После всех этих приятных сведений мы расстались, так как путь Крампа лежал по круговой холмистой дороге, в то время как я направился прямиком короткими путями к дому моего деда. Если до сих пор я был доволен тем, что медленно шел по тропе, то теперь никакая спешка не могла меня удовлетворить. Сомневаюсь, чтобы какой-нибудь честный художник-юноша, возвращающийся на место своего рождения после трехлетнего отсутствия, когда-либо встречал более серый прием. Я оставил своего деда в полном здравии, и было почти невозможно представить этот жесткий и властный дух в упадке. Абрам Пендарвес принадлежал к древней, крепкой, дикой расе британских морских капитанов, ныне быстро вымирающей. После юности, полной диких и мрачных приключений под властью таких же морских деспотов, каким стал он сам, он провел около сорока лет, практикуя тиранию и то, что можно назвать жестокими добродетелями, которым он научился на каждом море и под каждым небом, которое есть на этой планете; затем, наконец, поселился в продуваемом штормами доме на скалах у Чепстоу (доме, который построил отец его отца), откуда он мог видеть, как прибой белеет на скалах, а чайки вечно кружат над «Бурой коровой». Его старость была узкой и угрюмой, не слишком хорошо обеспеченной, ибо он никогда не был бережливым человеком; и он нашел среди разваливающейся мебели своего запущенного дома одно живое имущество, столь же бесполезное — странного, худого гоблина-мальчишку, своего единственного потомка, без отца и матери, играющего в одинокие маленькие игры по углам, делающего грубые рисунки обугленной палкой на стенах и созерцающего цветущие сады весны с безумным восторгом от цвета. Боюсь, между этой плохо подходящей парой не было много привязанности. Долгие годы я видел в своем деде только грубого, жестокого старика, скупого и придирчивого. И для него, несомненно, было что-то нездоровое и отталкивающее в самых невинных моих вкусах; я не мог даже грешить основательно, как другие мальчики, воруя или прогуливая школу, но должен был проявлять экзотическую страсть к чтению запрещенных книг, отвратительную ловкость в карикатуре. Думаю, мы были одинаково упрямы и неразумны: я — по-своему, по-молодому, он — по-своему, по-старому; и пока я брел по тихим тропинкам к дому, мне было стыдно вспоминать, с какими резкими словами мы расстались.
II
Солнце садилось, когда я преодолел последний крутой подъем к воротам моего деда. Здесь пара ступеней была вырублена в скале и установлен поручень, чтобы помочь посетителю противостоять ветру, который так часто дул порывами необычайной силы и ярости вокруг мыса. С этой высокой точки открывался огромный простор океана, и непрерывный, беспокойный гул воды преследовал даже в самую ясную погоду. У основания «Бурой коровы» и среди тех узких конических скал, которые, расположенные грубым полумесяцем у нижнего конца «Кошачьей пасти», были не без оснований названы «Кошачьими зубами», всегда был тонкий поток прибоя.

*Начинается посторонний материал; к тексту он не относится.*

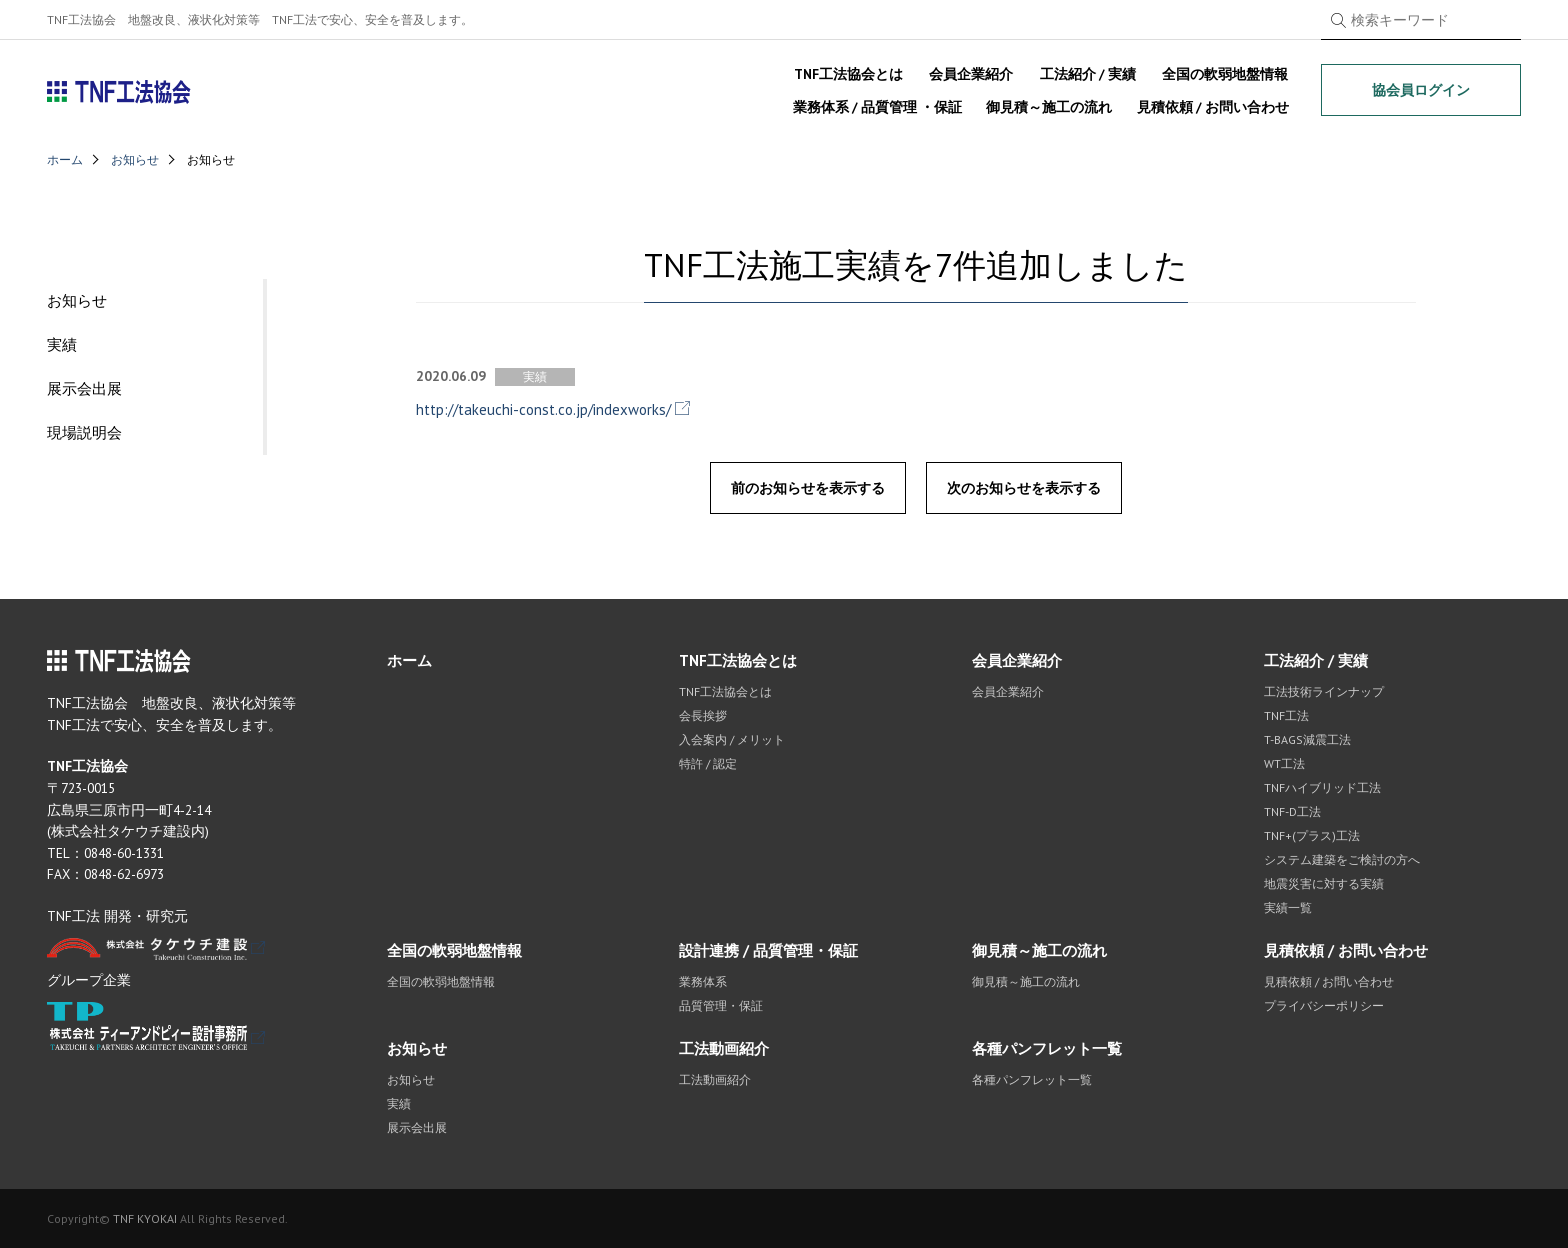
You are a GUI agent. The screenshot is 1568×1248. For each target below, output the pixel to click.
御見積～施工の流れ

"'YOU DIDN'T SEE THE SIGN, I SUPPOSE?'"
Тропа шла по краю скалы с ближней стороны каменной стены, за которой несколько опытных старых яблонь сгибались и сплющивались в странные, извилистые формы, чтобы избежать ветров. Ограждение называлось садом, хотя на самом деле это было не что иное, как дикие джунгли сорняков и мусора; но одно дерево в самом защищенном углу ежегодно делало добросовестную попытку снабдить нас бушелем или около того яблок, а предприимчивые чепстоуские мальчишки так же регулярно разрушали эту надежду. Я намеревался сократить свой путь, перейдя здесь; и поэтому, найдя опору для ног в знакомых щелях кладки, легко взобрался на вершину стены и на мгновение замер там, верхом на гребне, чтобы раздвинуть ветви и взглянуть издалека на заброшенную груду руин, которую я называл домом. Это было унылое место; его крыши провисли, дымоходы наклонились под опасными углами. И все же мое сердце потеплело при виде его. Я ухватился за самую толстую ветку, чтобы спрыгнуть на землю, когда...
— Не трогай эти яблоки, молодой человек! — резко сказал кто-то.
Я был так напуган, что чуть не потерял опору, и спустился с разбегу, сильно оцарапав руки о грубую кору. Там я стоял, по колено в густом подлеске, озираясь вокруг с удивлением, которое, должно быть, было не совсем нелепым, ибо голос издал короткий цикадный стрекот смеха, пронзительный и сладкий.
— Вот я. Какие же мужчины слепые! — сказало оно.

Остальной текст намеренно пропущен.